Everything Tastes Better Beer-Battered, Especially Late Harvest Green Tomatoes

Let's dive into the deep fryer and share the wonders of beer batter. We've got a tomato vine that is alive and set with a bunch of little green fruit that need to be harvested before the first frost. However, the applications of beer batter are only limited by your imagination, budget, and ingredient availability. Say goodbye to Daylight Savings Time with fried little bits of summer.

First, a disclaimer demanded by the Wonkette legal team: Deep frying is dangerous, and could result in bodily harm, death, property damage, fat butts, and/or facial break-outs. Be careful and moderate, for fuck's sake.


Do you have a countertop deep fryer? This is a nice, cheap model from Amazon. We used to have one, but Mrs. Chesterfield made us get rid of it because some of us are not the best at cleaning up after ourselves.

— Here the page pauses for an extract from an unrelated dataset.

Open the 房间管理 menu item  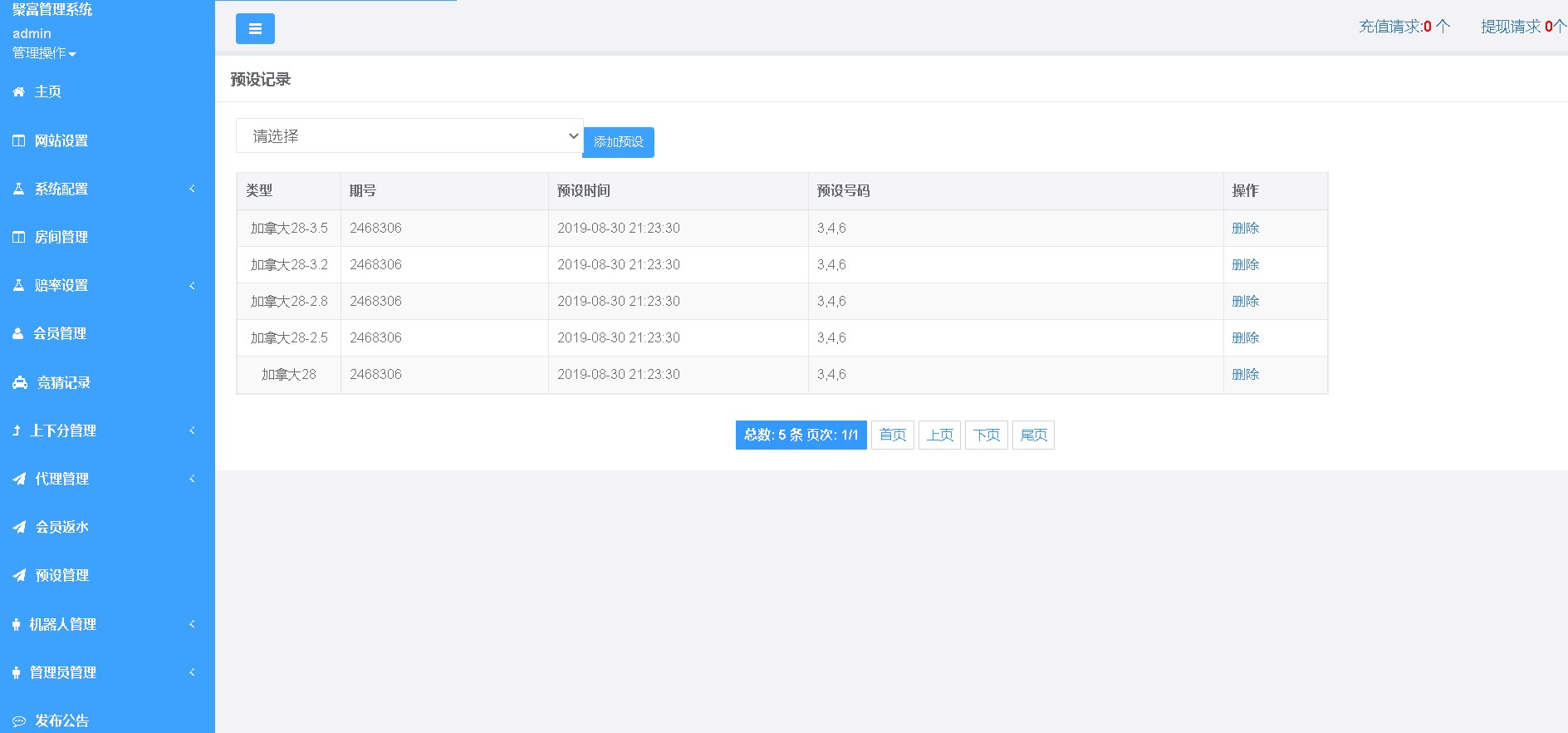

You don't have one of those? No biggie, just use a deep pot, and monitor the temperature of the oil with a candy/deep frying thermometer.

You don't have one of those either? Don't worry, we'll discuss some other options later.

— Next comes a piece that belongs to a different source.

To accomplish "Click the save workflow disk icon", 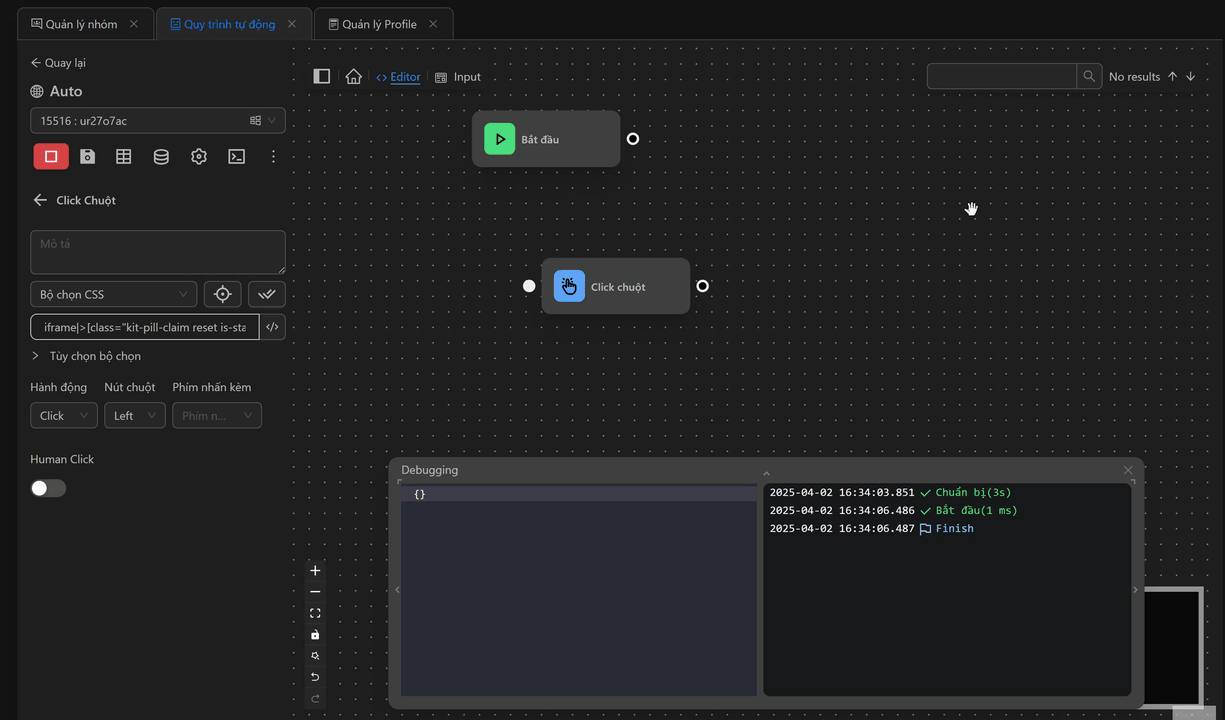I will tap(88, 157).
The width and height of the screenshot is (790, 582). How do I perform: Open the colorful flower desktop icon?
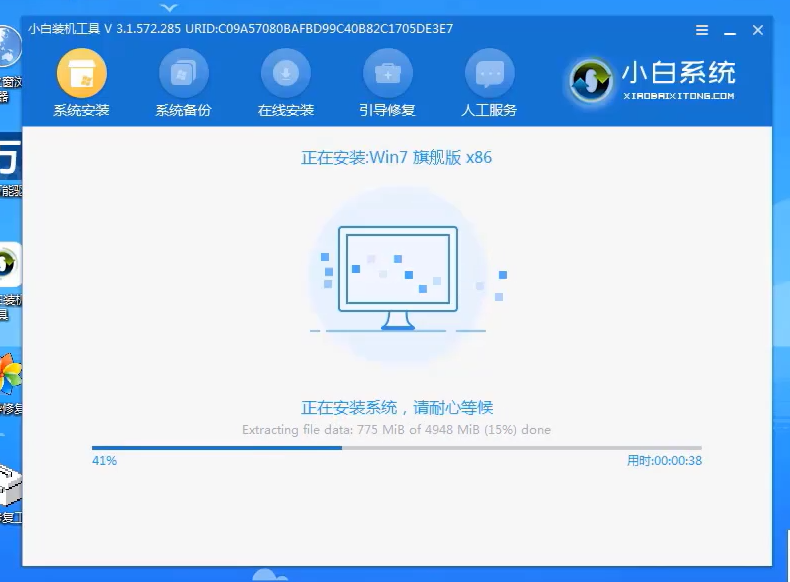9,378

If you don't have the countertop fryer with the basket, you'll also need a metal slotted spoon or one of those sweet spider strainers.

The Batter

1/2 cup all-purpose flour

1/2 cup corn meal

1 egg

1 tablespoon melted butter

1/2 cup or so beer (American Adjunct Lager, which is hipster-speak for domestic rice beer swill)

A shake or two of Old Bay

Mix it all up in a shallow dish until it's nice and smooth. Drink the rest of the beer (unless you know where to get 1/2 cup cans of beer).

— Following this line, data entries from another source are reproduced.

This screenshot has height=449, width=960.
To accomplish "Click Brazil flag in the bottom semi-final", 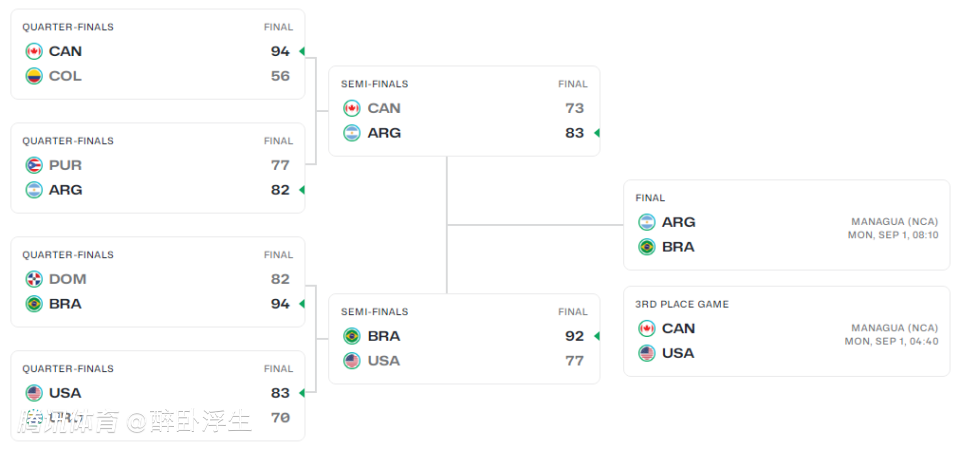I will 352,336.
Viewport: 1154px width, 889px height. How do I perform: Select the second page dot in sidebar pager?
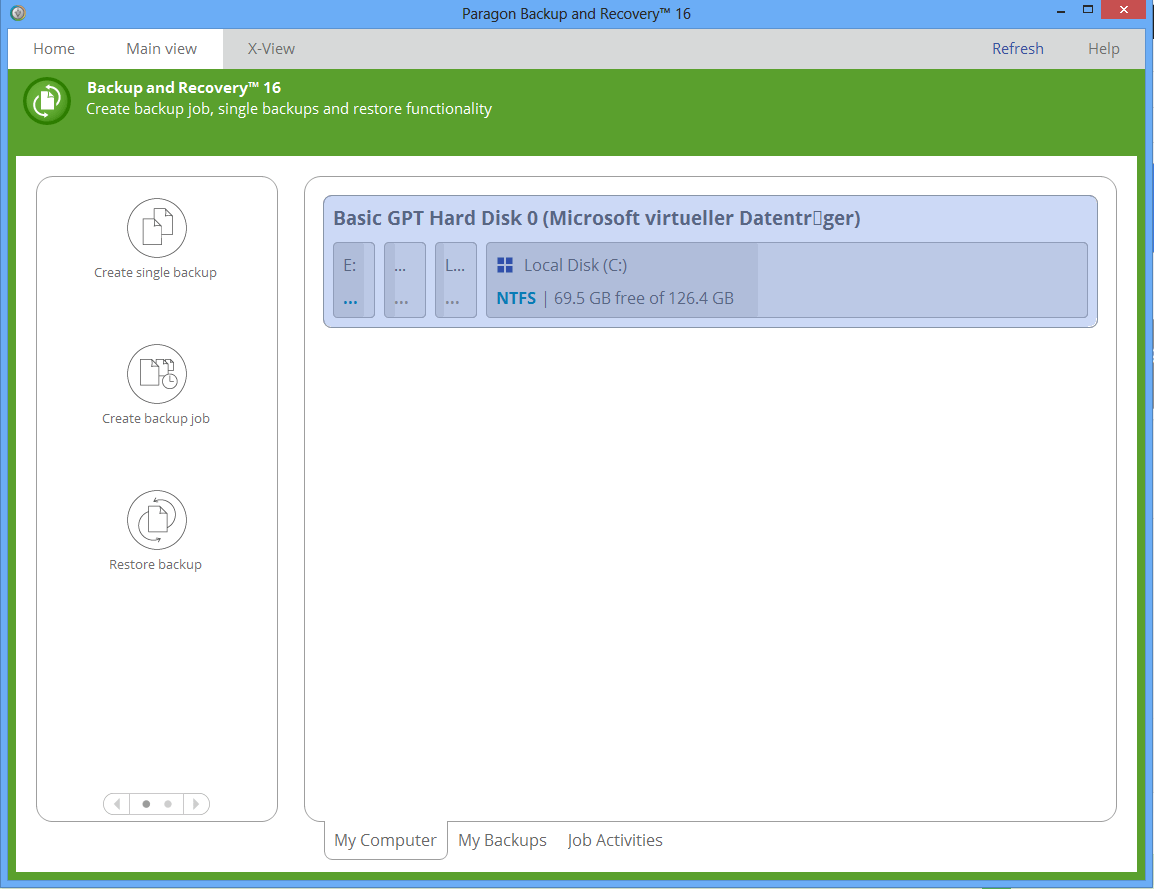[168, 804]
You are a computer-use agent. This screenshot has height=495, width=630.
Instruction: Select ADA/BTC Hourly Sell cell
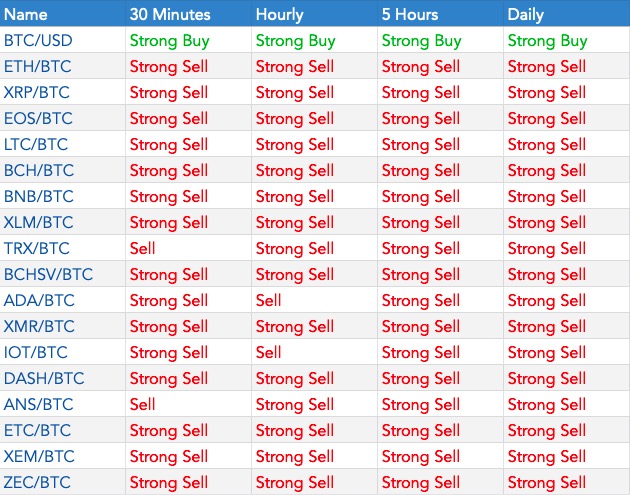click(x=269, y=300)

Cover the dish, and let it stand (or sit, if it's tired) for a few hours. You can make it a day or two ahead and put it in the fridge, too. Just remember to take it about a half hour before you're going to cook.

This formulation is specifically designed for fried green tomatoes (also good for onion rings), but the flour, beer, and seasoning parameters can be changed according to what you're going to fry. We're including corn meal for flavor and a little bit of gritty texture. If you were to make apple fritters, maybe you'd use only all-purpose flour, a nice Oktoberfest marzen, and a pinch of sugar and cinnamon.


Set up your frying rig to get the oil up to 375 degrees Fahrenheit. NEVER fill the frying vessel more than halfway with oil. Speaking of which, the frying medium could be regular old vegetable oil, vegetable shortening, canola oil, lard, or peanut oil. If you don't have a fryer with a thermostat or a deep frying thermometer, the oil's ready when a cube of white bread quickly fries up to golden brown upon being dropped in. Another method for telling if it's hot enough, which YOU SHOULD NOT EVER USE, is to flick a drop of water into the oil. It will sizzle and make loud pops if it's ready. Or it will cause the oil to overflow and burn your house down. We cannot emphasize enough that you should not use the water drop method.

Today we're frying late harvest green cherry tomatoes, cutting the bigger ones into quarters and the smaller ones in half. Cut 'em up, throw 'em in the batter, and stir gently to coat.

Get a plate ready by placing absorbent paper on it.

Allow the excess batter to drip off each piece of tomato, and carefully drop them into the oil. Do not overcrowd the pot, for a number of reasons: you could get dangerous overflow, the oil could lose its heat, and they could all stick together. Watch out for the hot oil jumping up and trying to burn you. This part of the process is messy and dangerous. Use great care. Remember what we just talked about with the water drop.

They're done when they float to the top and turn golden brown and delicious. Scoop them out, let the oil drip back into the fryer, and place them on your plate. Sprinkle with salt and pepper.

Once you've fried all the batches of tomatoes, you may have some leftover batter. Throw it away, or have a test kitchen session of your own.

Try to wait a minute for them to cool before you eat them. You're probably going to burn your mouth on one.

Have fun with dipping options. We like a two-to-one combination of ketchup and sriracha.

Don't be an asshole; dispose of your spent oil appropriately. Turn it into fuel for a diesel engine, or call your local waste disposal authorities to figure that out.